The Angel's Game
I felt ashamed.
“I’m sorry if—”
The doctor raised his hand to silence me. Then he stood up and put on his overcoat.
“I’ll see you tomorrow,” he said.
“Thank you, doctor.”
“Thank you. For coming here.”
…
The following morning I left the hotel just as the sun was beginning to rise over the frozen lake. A group of children were playing by the shore, throwing stones at the hull of a small boat wedged in the ice.
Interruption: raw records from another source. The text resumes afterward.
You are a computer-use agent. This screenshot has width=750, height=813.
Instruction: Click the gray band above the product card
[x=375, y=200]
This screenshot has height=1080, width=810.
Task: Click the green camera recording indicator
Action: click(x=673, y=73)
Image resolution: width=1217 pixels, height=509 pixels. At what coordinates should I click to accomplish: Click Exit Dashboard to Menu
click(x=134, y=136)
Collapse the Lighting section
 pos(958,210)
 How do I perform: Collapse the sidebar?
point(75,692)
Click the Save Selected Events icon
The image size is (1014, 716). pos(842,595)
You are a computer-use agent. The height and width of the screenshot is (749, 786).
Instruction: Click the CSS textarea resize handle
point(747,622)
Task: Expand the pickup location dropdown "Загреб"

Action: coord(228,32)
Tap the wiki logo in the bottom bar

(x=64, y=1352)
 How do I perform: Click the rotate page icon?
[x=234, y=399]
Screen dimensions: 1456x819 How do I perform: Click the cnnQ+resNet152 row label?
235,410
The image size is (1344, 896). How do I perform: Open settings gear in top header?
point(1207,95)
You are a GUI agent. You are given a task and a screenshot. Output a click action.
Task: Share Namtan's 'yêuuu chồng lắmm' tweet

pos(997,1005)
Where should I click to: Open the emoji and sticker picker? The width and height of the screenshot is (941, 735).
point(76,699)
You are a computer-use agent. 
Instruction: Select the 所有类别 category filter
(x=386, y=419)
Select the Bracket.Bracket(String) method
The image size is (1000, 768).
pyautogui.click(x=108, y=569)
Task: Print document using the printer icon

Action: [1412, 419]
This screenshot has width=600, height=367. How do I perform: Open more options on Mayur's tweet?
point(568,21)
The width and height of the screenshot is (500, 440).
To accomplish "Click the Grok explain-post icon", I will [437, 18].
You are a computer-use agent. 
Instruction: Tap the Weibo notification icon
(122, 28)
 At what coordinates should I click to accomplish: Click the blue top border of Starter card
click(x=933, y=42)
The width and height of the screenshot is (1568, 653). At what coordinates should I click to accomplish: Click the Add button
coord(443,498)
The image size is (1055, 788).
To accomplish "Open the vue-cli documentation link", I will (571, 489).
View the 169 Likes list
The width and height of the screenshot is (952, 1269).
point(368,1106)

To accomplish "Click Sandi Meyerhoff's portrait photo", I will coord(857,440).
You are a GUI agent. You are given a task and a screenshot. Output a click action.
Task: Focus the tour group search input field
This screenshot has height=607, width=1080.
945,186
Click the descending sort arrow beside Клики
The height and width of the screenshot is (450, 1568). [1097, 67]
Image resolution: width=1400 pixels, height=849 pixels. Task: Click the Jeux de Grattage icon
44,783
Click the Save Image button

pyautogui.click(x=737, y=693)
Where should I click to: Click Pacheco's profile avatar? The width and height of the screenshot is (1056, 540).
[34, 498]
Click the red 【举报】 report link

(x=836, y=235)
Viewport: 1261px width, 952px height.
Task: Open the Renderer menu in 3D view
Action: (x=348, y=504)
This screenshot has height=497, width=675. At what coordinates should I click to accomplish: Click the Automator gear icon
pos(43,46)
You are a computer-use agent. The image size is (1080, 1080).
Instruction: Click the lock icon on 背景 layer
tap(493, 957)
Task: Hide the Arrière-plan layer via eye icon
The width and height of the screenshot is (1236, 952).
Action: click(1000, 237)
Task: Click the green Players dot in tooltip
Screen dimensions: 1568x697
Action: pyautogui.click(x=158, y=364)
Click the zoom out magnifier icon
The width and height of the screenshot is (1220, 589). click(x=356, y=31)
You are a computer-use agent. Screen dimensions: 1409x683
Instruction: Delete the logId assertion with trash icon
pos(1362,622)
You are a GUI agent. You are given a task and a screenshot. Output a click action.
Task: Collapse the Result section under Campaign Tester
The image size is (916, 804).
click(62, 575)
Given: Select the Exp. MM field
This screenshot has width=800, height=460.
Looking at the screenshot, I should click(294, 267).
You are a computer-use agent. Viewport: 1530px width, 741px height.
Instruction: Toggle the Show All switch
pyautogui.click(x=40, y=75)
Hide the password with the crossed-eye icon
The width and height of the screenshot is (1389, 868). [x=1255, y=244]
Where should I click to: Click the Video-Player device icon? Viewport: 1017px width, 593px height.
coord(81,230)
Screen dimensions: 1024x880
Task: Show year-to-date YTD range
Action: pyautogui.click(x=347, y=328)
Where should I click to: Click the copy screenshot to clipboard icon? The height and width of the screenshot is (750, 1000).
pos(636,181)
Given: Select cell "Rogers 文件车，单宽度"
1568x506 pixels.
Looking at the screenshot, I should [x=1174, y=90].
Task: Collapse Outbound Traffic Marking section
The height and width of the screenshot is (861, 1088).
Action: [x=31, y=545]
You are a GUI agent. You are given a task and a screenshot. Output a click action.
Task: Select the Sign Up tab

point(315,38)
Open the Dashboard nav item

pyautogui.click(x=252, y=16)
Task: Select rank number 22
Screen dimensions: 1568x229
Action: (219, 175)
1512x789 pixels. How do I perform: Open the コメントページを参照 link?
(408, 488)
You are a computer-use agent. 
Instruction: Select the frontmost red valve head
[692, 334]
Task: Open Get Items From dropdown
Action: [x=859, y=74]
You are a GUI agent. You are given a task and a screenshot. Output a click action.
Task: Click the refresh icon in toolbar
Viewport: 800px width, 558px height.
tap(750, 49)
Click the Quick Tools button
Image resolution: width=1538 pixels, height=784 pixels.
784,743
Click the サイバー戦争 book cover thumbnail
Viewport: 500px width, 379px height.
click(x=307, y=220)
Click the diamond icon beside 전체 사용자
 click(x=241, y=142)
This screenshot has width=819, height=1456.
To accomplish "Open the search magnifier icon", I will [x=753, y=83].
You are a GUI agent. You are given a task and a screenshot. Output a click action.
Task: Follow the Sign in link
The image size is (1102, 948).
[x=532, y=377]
It had stopped snowing and white mountains were visible in the distance. Large clouds paraded across the sky like monumental cities built of mist. I reached Villa San Antonio shortly before nine o’clock. Dr. Sanjuán was waiting for me in the garden with Cristina. They were sitting in the sun and the doctor held Cristina’s hand as he spoke to her. She barely glanced at him. When he saw me crossing the garden, he beckoned me over to join them. He had kept a chair for me opposite Cristina. I sat down and looked at her, her eyes on mine without seeing me.
“Cristina, look who’s here,” said the doctor.
I took Cristina’s hand and moved closer to her.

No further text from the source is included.